The PMs validate it, why do you think they don't read over it to make sure it fits what they want? You might say "well they're lazy, look why they didn't write enough detail to start off with" but for lots of people, reviewing something to make sure it's close to what they want and then tweaking it is much easier than writing it from scratch.

It's the equivalent of writer's block and is why a common advice given to writers is to put anything they can onto the page then edit it later.

> The PMs validate it, why do you think they don't read over it to make sure it fits what they want?

The PM has historically often not had a detailed enough mental model of the implementation to spot the hard parts in advance or a detailed enough mental model of the customer desires to know if it's gonna be the right thing or not.

Those are the things that killed waterfall.

You can use LLM tools to help you improve both those areas. Synthesizing large amounts of text and looking for inconsistencies.

But the 80th-percentile-or-lower person who was already not working hard to try to get ahead of those things still isn't going to work any harder than the next person and so won't gain much of a real edge.

I'm glad you mentioned it and TFA briefly mentioned waterfall. The second graph shown in the article with documentation overlapping the dev cycle, it's like the worse of both agile and waterfall. It's supposedly real-time waterfall.

Normally waterfall works where the scope is extremely-well defined and articulated in design plans. Which shortens dev time because prior to AI code was mostly deterministic. Here we have to do waterfall level of documentation while iterating on a non-deterministic solution (code gen) to non-deterministic requirements (per usual).

It's bonkers.

I still think the technology is cool though.

And to answer the questioner.. Have you worked with a PM? Most of the ones I've worked with try to be simultaneously in charge yet not responsible for anything. Validating something implies skill and responsibility.

Then they're just bad PMs and don't deserve to have the job. That can be said in any profession, devs or lawyers or doctors who blindly accept LLM output without review are bad employees.

> Then they're just bad PMs and don't deserve to have the job.
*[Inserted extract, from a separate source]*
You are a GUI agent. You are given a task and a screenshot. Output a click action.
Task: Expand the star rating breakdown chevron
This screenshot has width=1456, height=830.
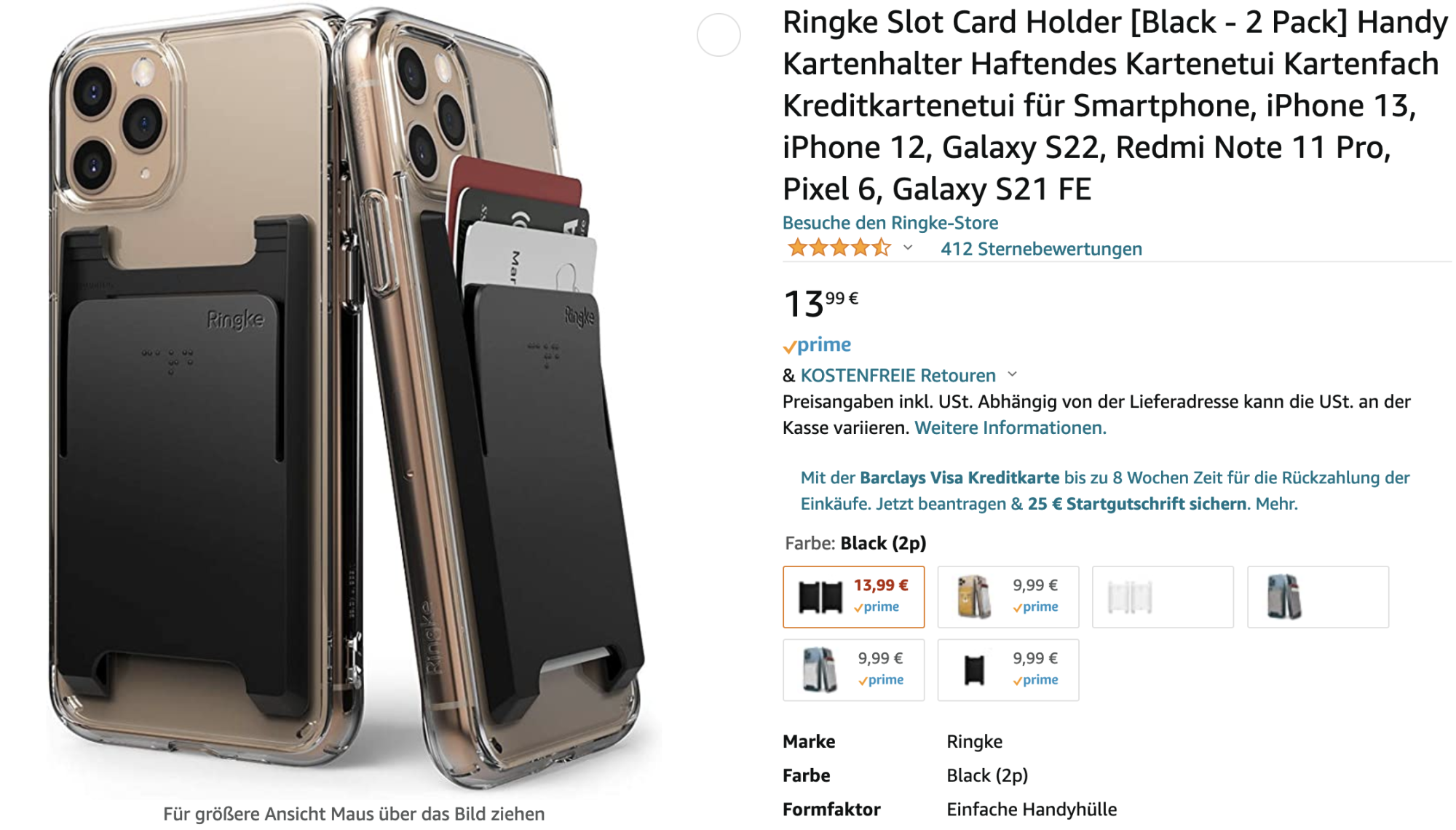[908, 248]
Nobody "deserves" anything. They do have the jobs though. Thinking that the world isn't full of people doing what they need to do to get by who don't give a shit about fitting a fantasy ideal is wild.

Deserving and having are two different things, that doesn't mean they can't be criticized either way. By the same logic bad devs and bad dev practices can also be criticized.

"They're bad PMs" does not meaningfully respond to people saying the world is full of bad PMs. They know. It was already given. Giving it again in response isn't engaging thoughtfully.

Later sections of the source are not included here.